## Given request
From the records below, pull out every line that contains the string "Viewport", with case counting.

:: Input ::

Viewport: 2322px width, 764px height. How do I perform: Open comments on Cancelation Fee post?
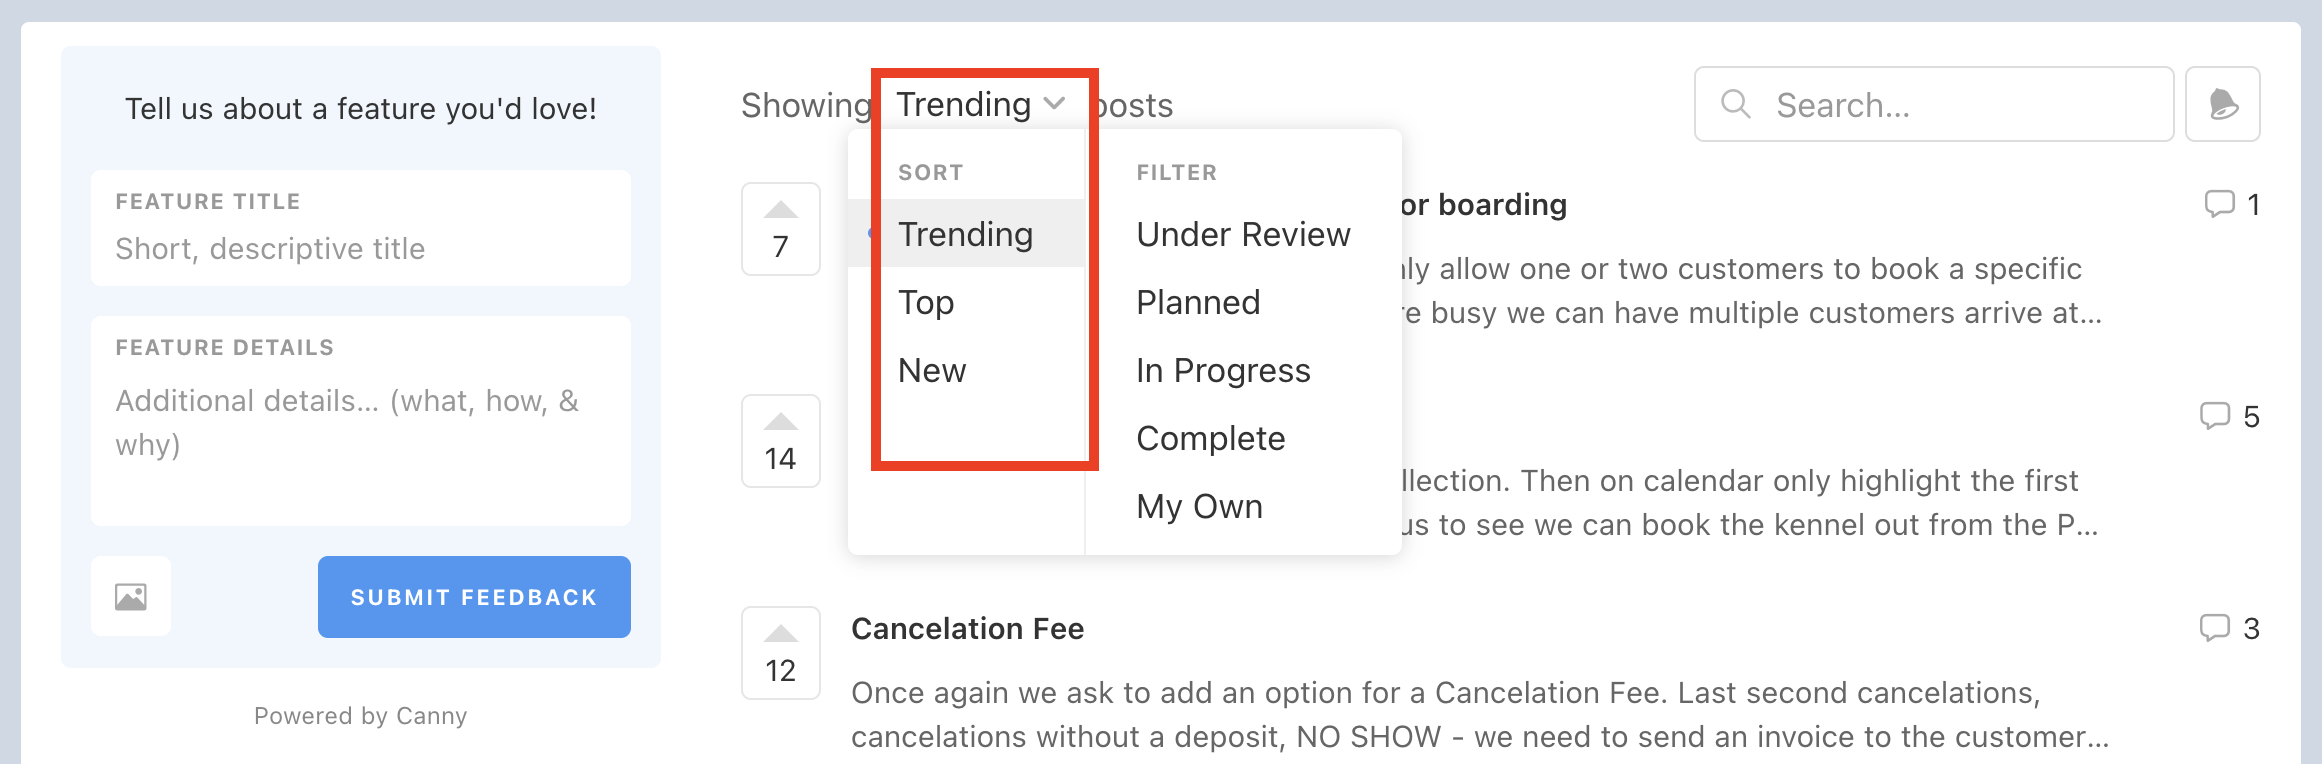pyautogui.click(x=2230, y=628)
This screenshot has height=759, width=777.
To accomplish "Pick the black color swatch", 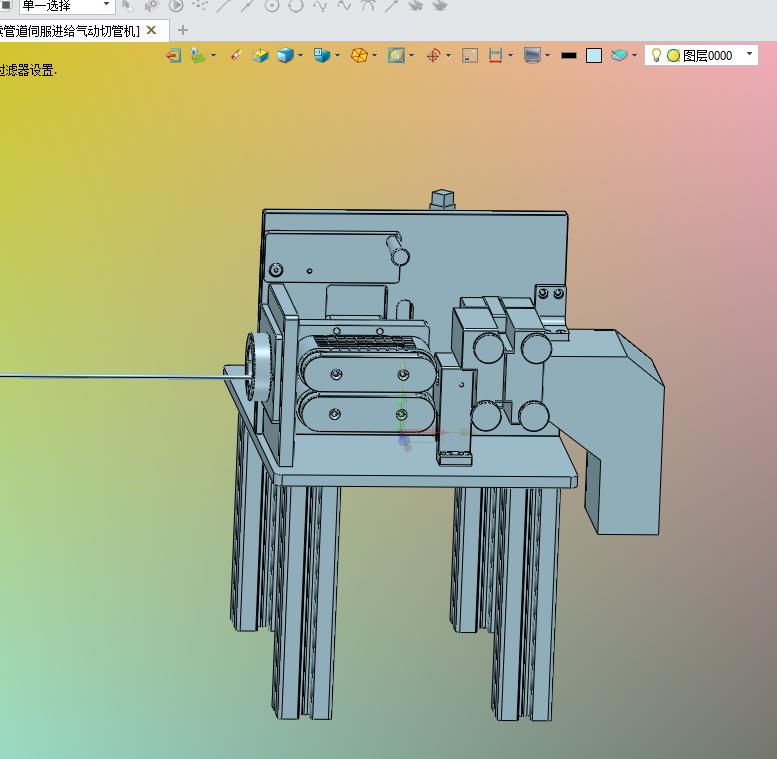I will tap(568, 55).
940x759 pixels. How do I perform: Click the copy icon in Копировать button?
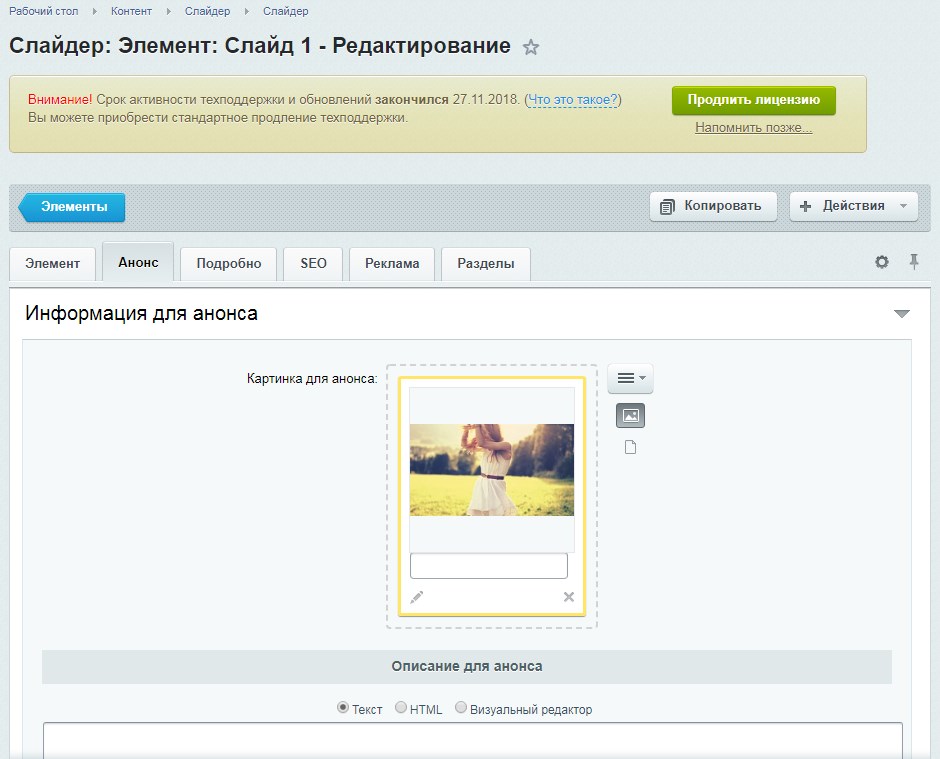pos(668,206)
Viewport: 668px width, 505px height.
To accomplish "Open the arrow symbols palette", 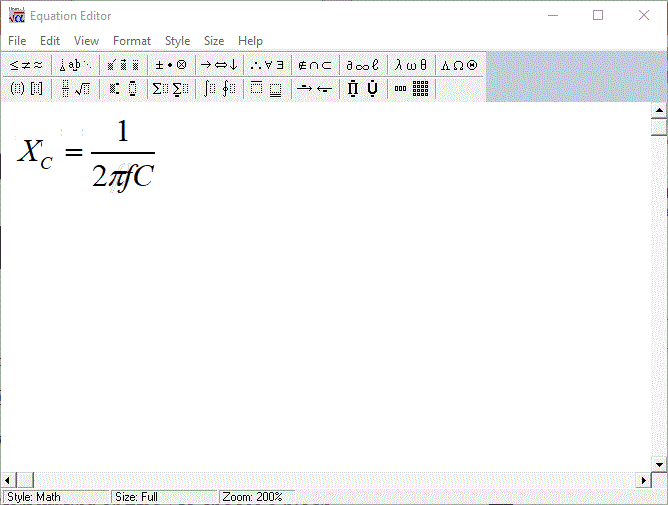I will (x=219, y=65).
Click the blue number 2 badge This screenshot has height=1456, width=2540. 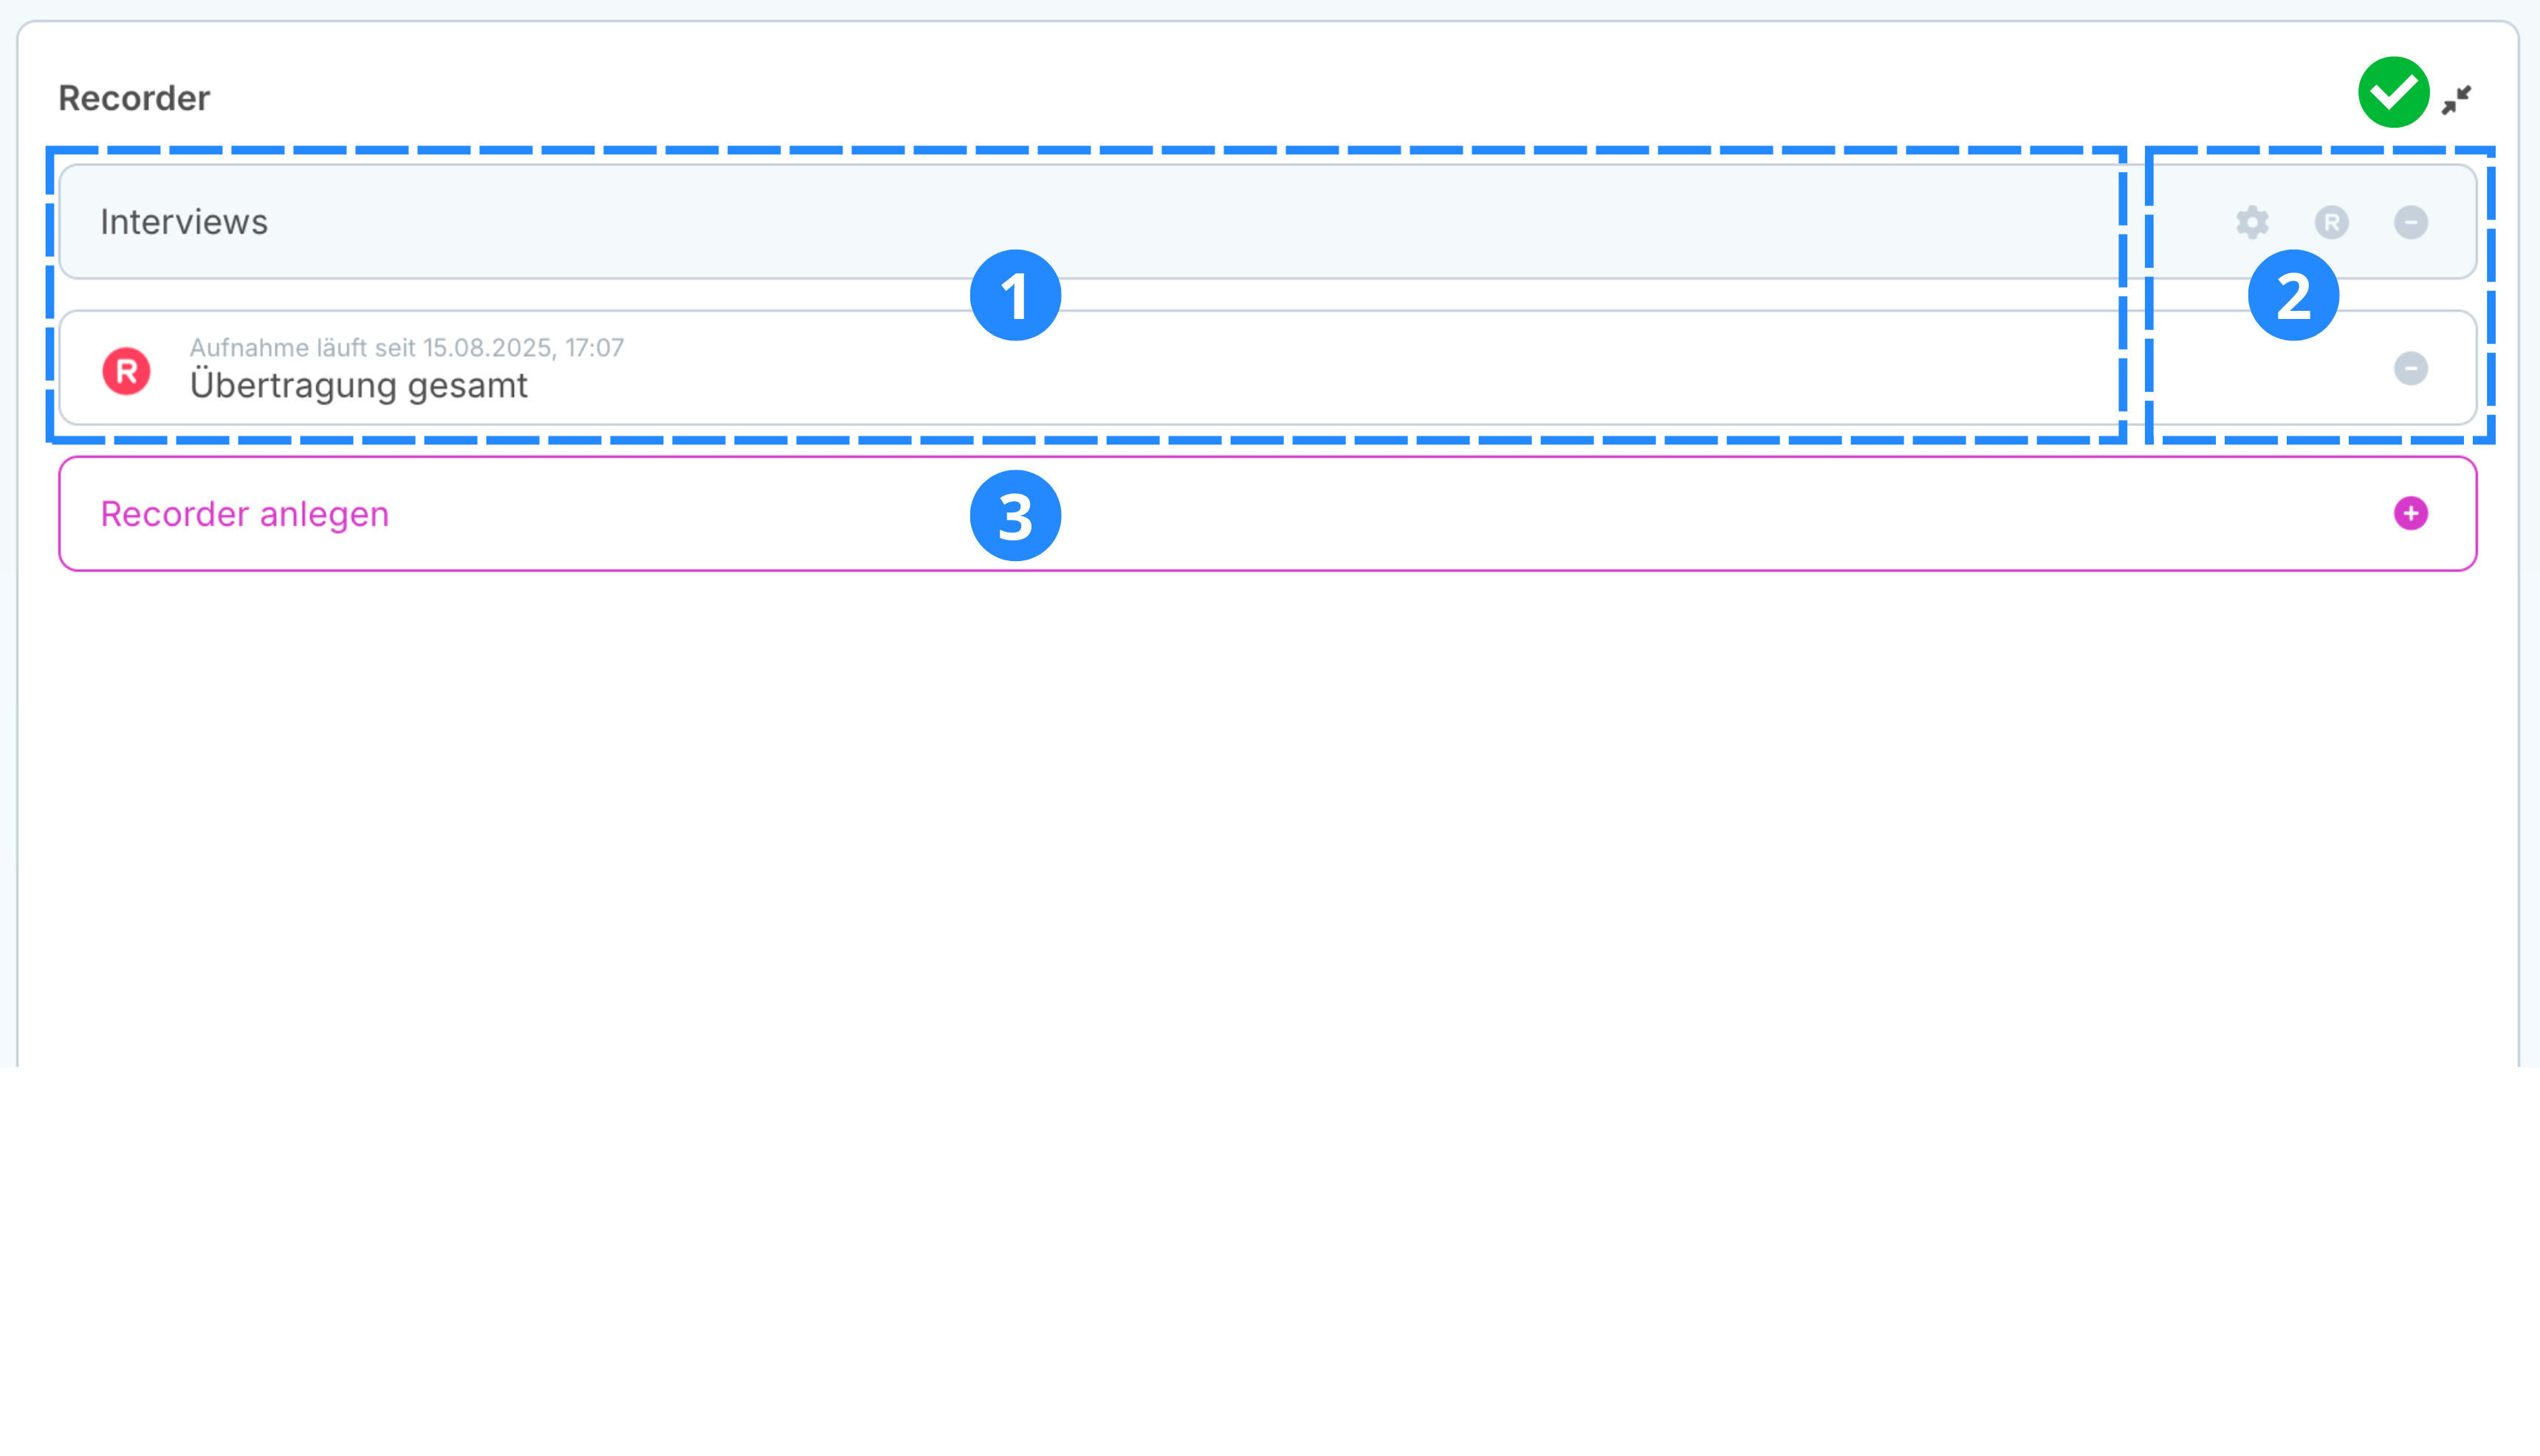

:::

## Result of the exercise
Viewport: 2322px width, 764px height. How do I perform: Open comments on Cancelation Fee post?
Viewport: 668px width, 505px height.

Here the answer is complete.